#### Records for the task

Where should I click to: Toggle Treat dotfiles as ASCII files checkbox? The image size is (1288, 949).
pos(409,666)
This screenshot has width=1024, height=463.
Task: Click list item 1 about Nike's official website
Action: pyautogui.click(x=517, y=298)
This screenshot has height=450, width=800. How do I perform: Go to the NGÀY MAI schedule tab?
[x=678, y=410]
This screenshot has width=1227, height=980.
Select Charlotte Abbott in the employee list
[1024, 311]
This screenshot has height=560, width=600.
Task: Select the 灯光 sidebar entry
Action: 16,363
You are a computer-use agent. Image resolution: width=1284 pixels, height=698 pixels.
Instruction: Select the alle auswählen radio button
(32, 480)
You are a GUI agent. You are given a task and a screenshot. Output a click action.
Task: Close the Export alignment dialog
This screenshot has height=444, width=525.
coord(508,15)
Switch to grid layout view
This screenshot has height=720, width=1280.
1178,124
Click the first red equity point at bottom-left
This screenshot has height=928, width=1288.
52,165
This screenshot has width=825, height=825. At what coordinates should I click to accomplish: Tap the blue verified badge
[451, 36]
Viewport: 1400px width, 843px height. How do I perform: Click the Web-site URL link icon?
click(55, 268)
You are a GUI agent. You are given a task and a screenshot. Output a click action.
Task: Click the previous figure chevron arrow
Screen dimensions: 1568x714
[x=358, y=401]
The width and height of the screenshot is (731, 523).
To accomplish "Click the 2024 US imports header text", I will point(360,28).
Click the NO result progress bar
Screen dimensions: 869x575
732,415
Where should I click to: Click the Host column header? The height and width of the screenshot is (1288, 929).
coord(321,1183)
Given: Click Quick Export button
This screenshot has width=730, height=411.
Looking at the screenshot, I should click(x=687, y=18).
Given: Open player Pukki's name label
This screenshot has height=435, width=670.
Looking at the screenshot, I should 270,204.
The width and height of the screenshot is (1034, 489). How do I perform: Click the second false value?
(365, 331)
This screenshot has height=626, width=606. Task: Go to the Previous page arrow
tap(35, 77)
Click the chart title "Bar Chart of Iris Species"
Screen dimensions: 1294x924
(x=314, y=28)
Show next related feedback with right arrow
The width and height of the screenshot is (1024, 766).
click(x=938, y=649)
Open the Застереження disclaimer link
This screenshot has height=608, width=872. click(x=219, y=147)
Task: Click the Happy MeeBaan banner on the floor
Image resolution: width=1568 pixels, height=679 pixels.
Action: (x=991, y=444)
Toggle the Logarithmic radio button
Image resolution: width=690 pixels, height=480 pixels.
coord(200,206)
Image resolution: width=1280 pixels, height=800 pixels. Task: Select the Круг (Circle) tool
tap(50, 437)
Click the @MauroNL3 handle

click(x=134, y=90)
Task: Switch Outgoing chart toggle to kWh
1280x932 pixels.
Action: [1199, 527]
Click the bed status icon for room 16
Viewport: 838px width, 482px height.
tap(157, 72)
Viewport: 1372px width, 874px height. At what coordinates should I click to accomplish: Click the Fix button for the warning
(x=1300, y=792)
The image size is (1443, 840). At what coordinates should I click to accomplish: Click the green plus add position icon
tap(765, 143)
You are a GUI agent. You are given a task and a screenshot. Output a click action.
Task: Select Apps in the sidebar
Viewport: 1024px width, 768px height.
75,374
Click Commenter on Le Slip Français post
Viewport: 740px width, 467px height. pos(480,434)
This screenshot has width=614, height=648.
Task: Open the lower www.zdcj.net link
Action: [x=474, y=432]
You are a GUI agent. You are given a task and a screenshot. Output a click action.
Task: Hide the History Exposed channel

########

## Directions for this task
Output the line containing "Click Commenter on Le Slip Français post" and all lines after it to the end of the records, exactly as given.

## Answer to this problem
Click Commenter on Le Slip Français post
Viewport: 740px width, 467px height. pos(480,434)
This screenshot has width=614, height=648.
Task: Open the lower www.zdcj.net link
Action: [x=474, y=432]
You are a GUI agent. You are given a task and a screenshot. Output a click action.
Task: Hide the History Exposed channel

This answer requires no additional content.